# [TASK BRIEF]
When you copy from the entries that follow, take only the lines from the one with "The height and width of the screenshot is (821, 1080)." down to the one with "The height and width of the screenshot is (579, 434).", keeping both ends and dropping every picture.

Source data
☆ ☆ ☆ ☆ ☆
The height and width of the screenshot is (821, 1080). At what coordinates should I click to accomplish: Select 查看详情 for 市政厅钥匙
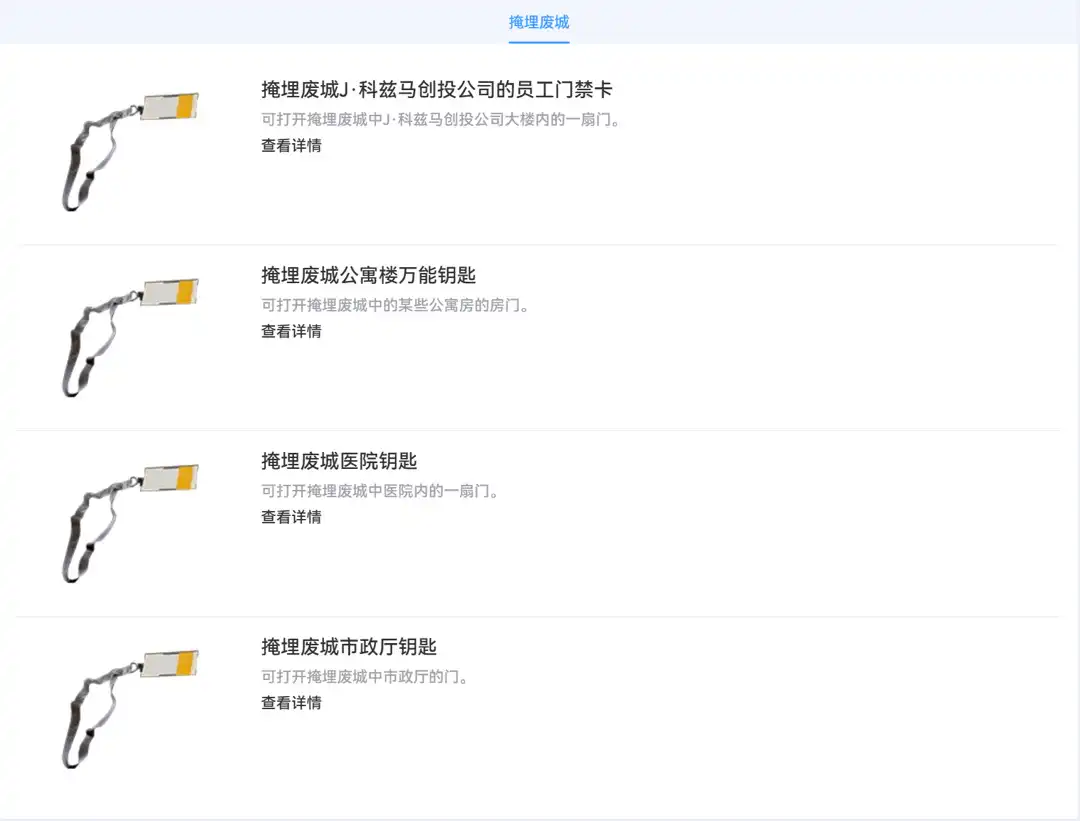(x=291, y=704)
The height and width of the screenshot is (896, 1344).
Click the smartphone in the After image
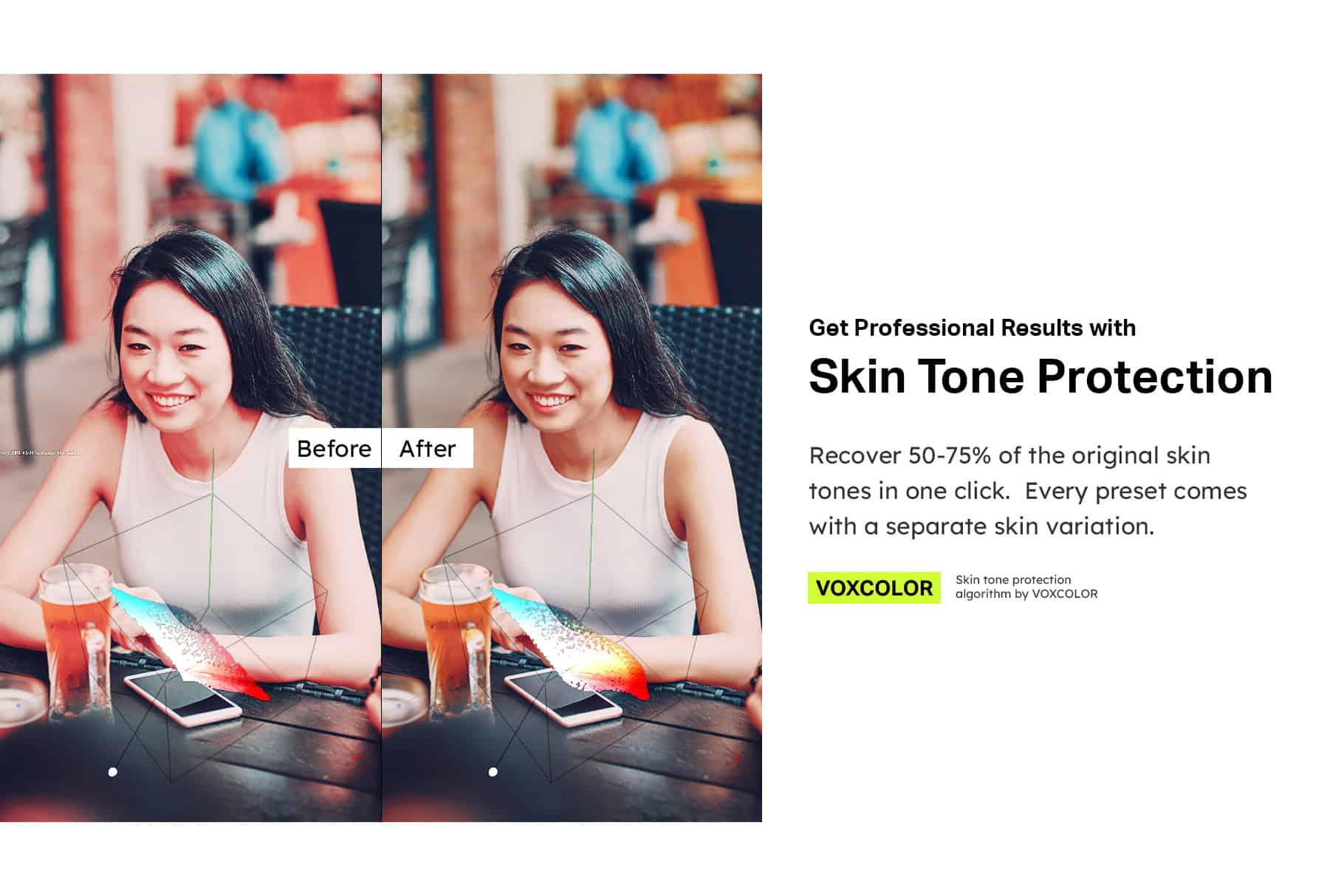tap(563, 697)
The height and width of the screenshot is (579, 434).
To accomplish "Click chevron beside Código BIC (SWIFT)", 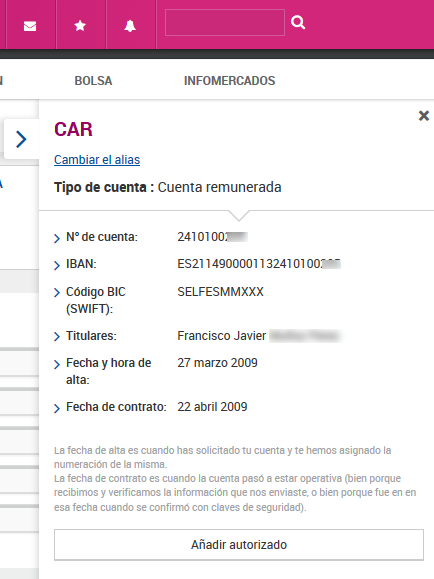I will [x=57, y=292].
☆ ☆ ☆ ☆ ☆
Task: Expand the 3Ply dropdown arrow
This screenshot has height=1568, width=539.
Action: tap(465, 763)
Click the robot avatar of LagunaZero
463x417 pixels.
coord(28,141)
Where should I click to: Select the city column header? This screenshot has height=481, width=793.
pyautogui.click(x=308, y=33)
☆ ☆ ☆ ☆ ☆
# [REPLY]
The height and width of the screenshot is (821, 1080). At what coordinates should I click to accomplish: Select 查看详情 for 市政厅钥匙
(x=291, y=704)
The height and width of the screenshot is (896, 1344).
Click the smartphone in the After image
tap(563, 697)
The height and width of the screenshot is (579, 434).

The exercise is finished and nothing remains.